This specialized service, which uses various pieces of equipment along with the skills of a therapist to evaluate movement patterns, can be employed for many different purposes including pain reduction, performance enhancement, and function improvement.

Utilizing the field of kinesiology (the study of movement), biomechanical services are useful for a wide variety of individuals from toddlers with cerebral palsy to world-class athletes.

This article will discuss this emerging area of physical therapy and its benefits.

Verywell / Theresa Chiechi

How Do Biomechanics Work?

Biomechanical analysis takes a basic human movement—like walking or throwing a ball—and breaks it down into precise details in order to identify patterns or areas of deficiency that may be improved upon. Individuals are often unaware of these “faulty” or inefficient movement patterns, which may be invisible to the naked eye, until their therapist captures them during their evaluation.

While early biomechanical studies relied on a series of photographs or slow-motion videos, advancements in computers and motion analysis have allowed this service to become extremely detailed and precise.

Biomechanical Analysis Technology

As technologies like tablets and smartphones have become increasingly widespread, biomechanical analysis has become much more accessible to the average individual or athlete. In fact, in many situations, therapists are now able to capture and explain movements with only a smartphone and a widely available app.

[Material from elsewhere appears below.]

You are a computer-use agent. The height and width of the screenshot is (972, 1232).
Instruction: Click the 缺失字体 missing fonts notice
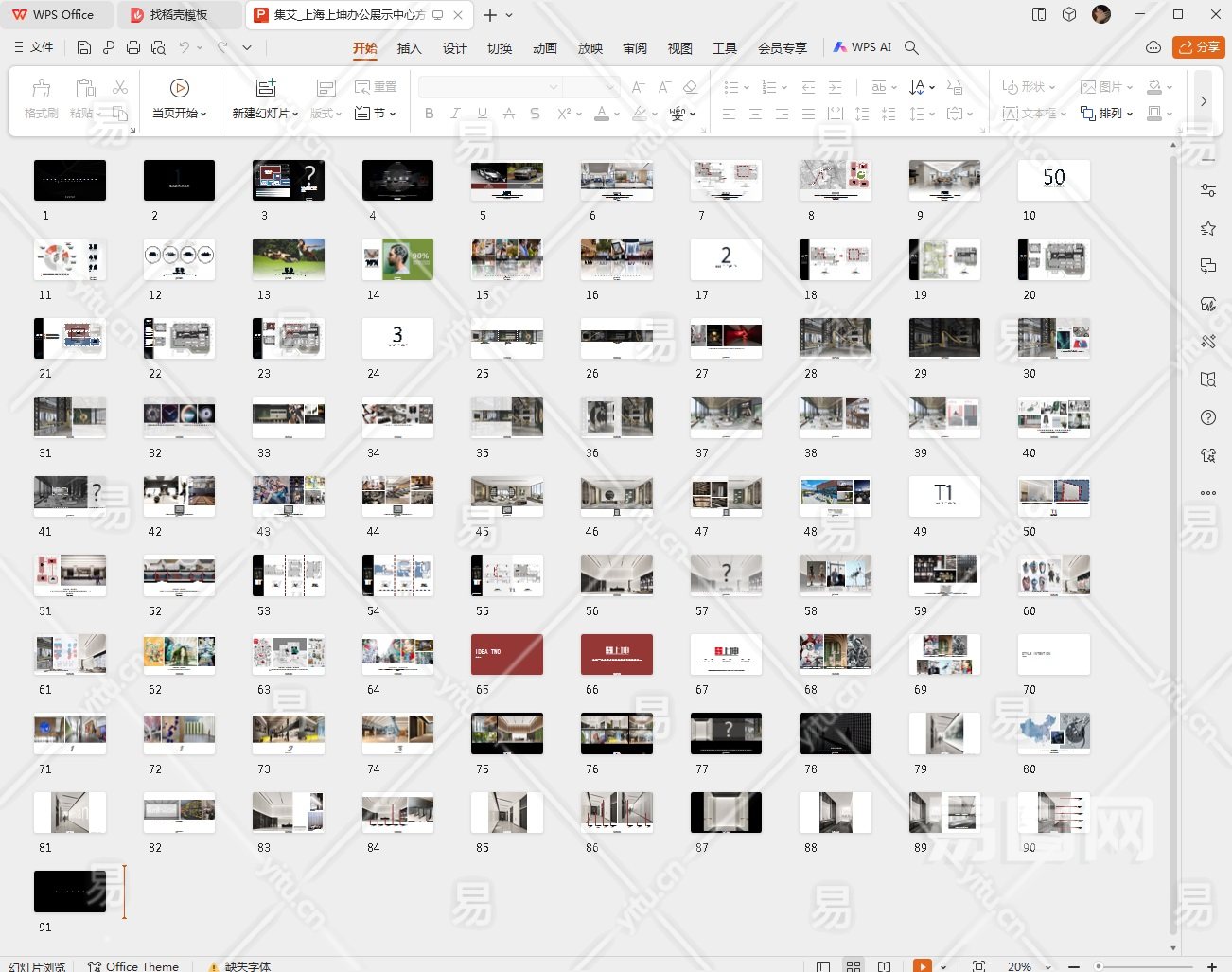tap(240, 966)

Using information from a biomechanical analysis, a therapist is able to develop an individualized treatment plan that is tailor-made to address the patient’s specific needs.

For example, employing a strengthening program that targets specific hip muscles in female athletes has been shown to improve their movement patterns while they jump.

Biomechanical gait analysis has also been utilized to improve the walking patterns of children with autism spectrum disorder using casting or bracing.

Regardless of condition or goals, taking a more detailed look at a patient’s movements can help a physical therapist better address the patient’s specific needs.

Benefits of Biomechanics in Physical Therapy

In recent years, biomechanical evaluations are becoming more and more prevalent in physical therapy. In fact, one study estimated that 75% of sports medicine physical therapists use video motion analysis regularly in their practice.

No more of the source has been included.